Stepping on Legos can be pretty painful. Building a website, although not physically painful, can leave you screaming four-letter expletives too. The Lego Star Wars Millennium Falcon comes with 7,500 pieces and instructions, just like DIY websites can be built with “easy” drag and drop features and plenty of tutorials available on YouTube. Like Legos, experts design the website templates and tutorials, so of course, building a website is easy for them.

Building a Lego Millennium Falcon is impressive and a fun challenge, but it won’t increase your sales or customer base. And the time and effort you invest are for your pleasure, so your business doesn’t depend on its success.

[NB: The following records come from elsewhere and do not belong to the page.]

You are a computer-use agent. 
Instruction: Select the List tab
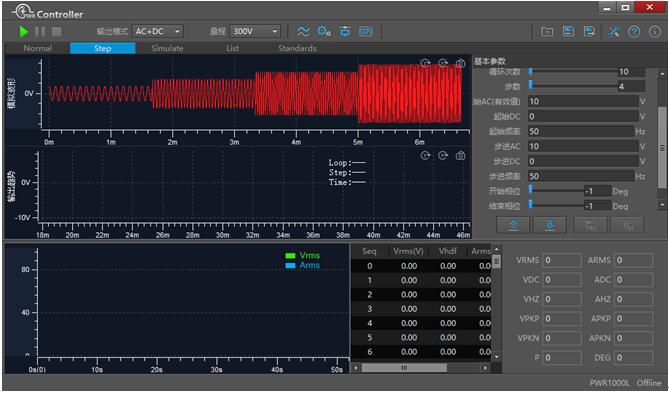click(233, 48)
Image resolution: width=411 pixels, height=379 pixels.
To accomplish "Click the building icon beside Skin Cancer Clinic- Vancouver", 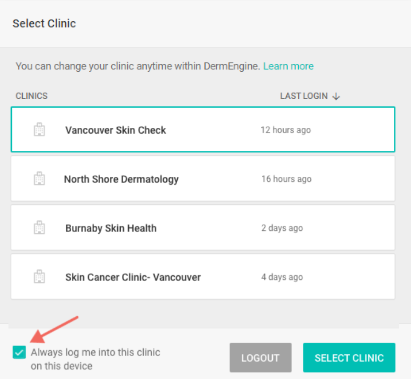I will 39,277.
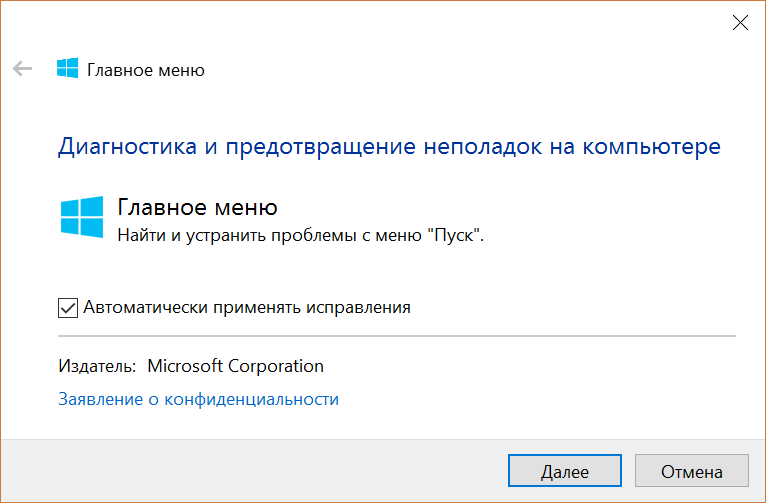Click the word 'компьютере' in the blue heading

(652, 147)
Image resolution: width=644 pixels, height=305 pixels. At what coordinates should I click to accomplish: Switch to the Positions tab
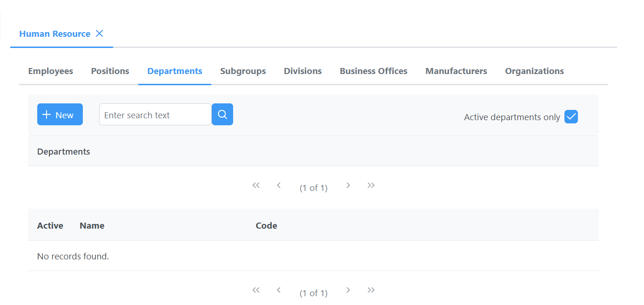110,71
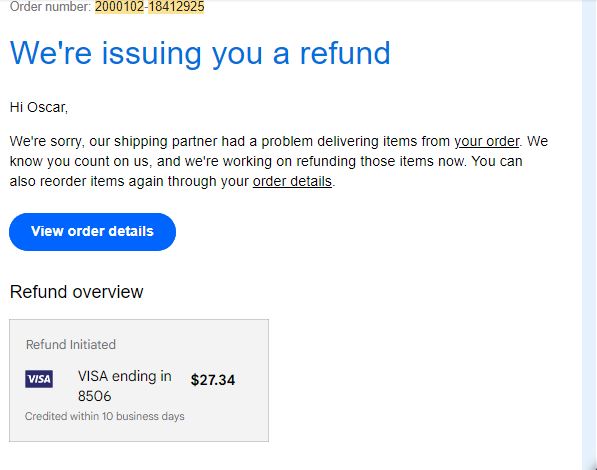Screen dimensions: 597x470
Task: Select the highlighted number 18412925
Action: 176,6
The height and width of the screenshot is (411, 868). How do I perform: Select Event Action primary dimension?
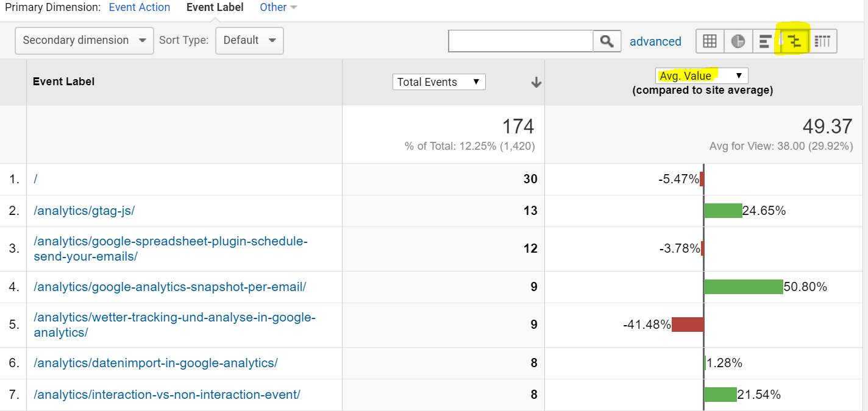[140, 7]
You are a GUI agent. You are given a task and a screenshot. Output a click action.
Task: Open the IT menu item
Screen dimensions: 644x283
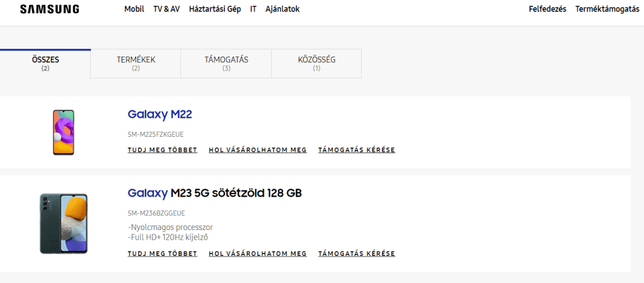tap(253, 9)
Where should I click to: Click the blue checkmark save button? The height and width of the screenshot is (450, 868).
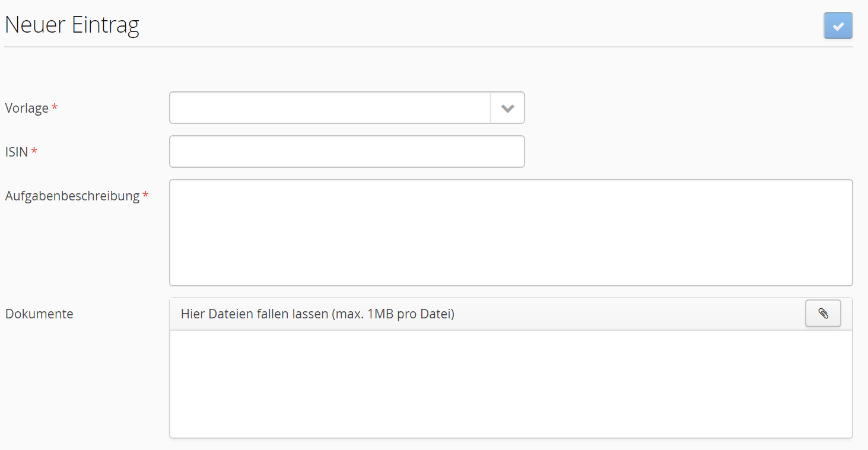(x=838, y=26)
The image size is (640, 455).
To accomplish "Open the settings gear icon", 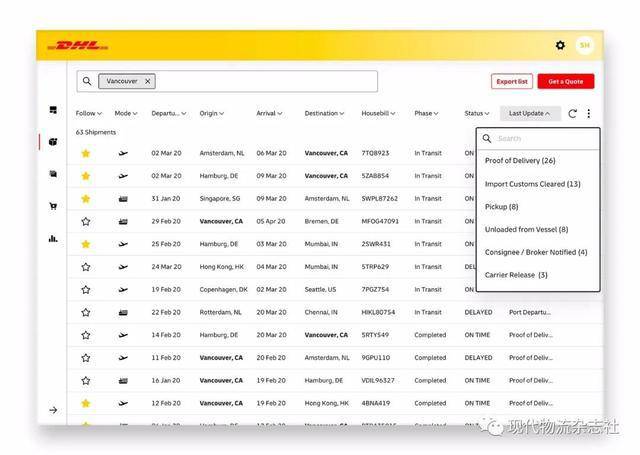I will click(560, 45).
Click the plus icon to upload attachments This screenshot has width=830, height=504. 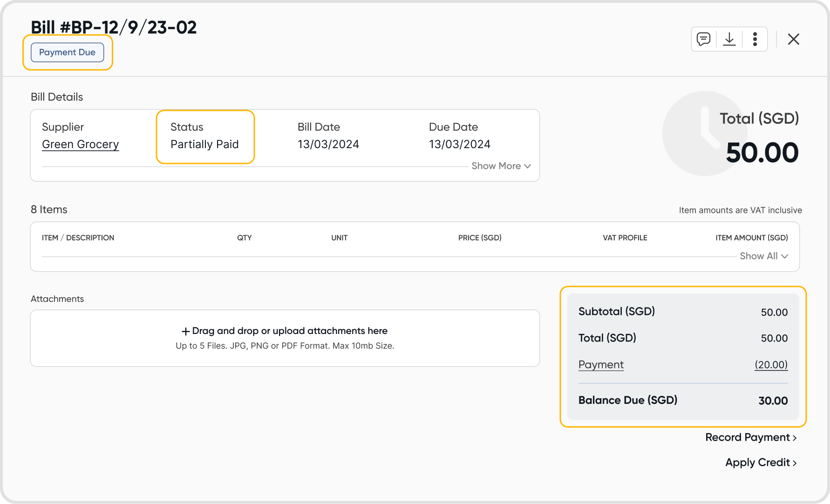[185, 331]
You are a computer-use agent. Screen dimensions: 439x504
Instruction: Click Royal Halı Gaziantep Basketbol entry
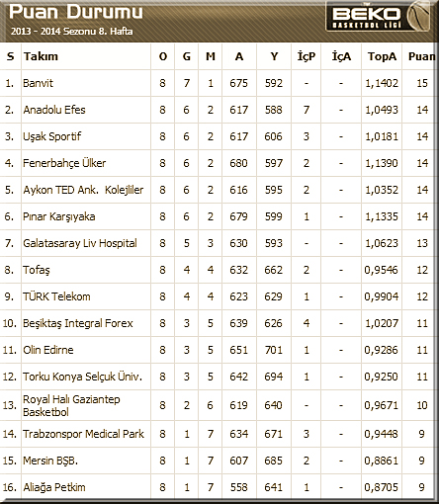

If you want to educate yourself and enjoy the challenge of creating a website, then the time, research, and frustration are well worth the effort. I love building new websites, but it is an ongoing learning process. Platforms are continually updating and creating new tools that are supposedly faster and easier than the previous ones. Web designers take the time to learn them because that’s our job.

Anyone can take a bunch of Legos and construct a simple building, car, or structure, but you don’t want to apply the same principle to your website. Your website should reflect your brand and style. It should not look like something pieced together using whatever colors, shapes, and blocks inspired the template designer.

Lego provides clear pictures of how your finished project will look. Your website, on the other hand, is a shot in the dark. Do you have a clear image of how you want your finished website to look, or are you going to wing it and be surprised with the final result? Will you like it, or will you have to start all over and rebuild it?

With Lego sets, you can tear down your project and rebuild it anytime you find a mistake or step on the missing piece you’ve spent hours looking for. Is that really how you want to approach building a website? Personally, I’d rather step on a Lego. It’s much easier to create a new website than to try and redesign or fix construction errors after the fact.

Usually, the pain from stepping on a Lego is short-lived. The stress from a DIY website can last for months or become an ongoing project that you’re never quite happy or satisfied with. Finishing touches, updated pictures, new plugins or widgets can consume more time than you anticipated. That’s fine if you don’t have customers trying to find you on the internet. And since the Lego piece you step on is usually the one you’ve been looking for, perhaps the missing piece you need for your website is a graphic designer.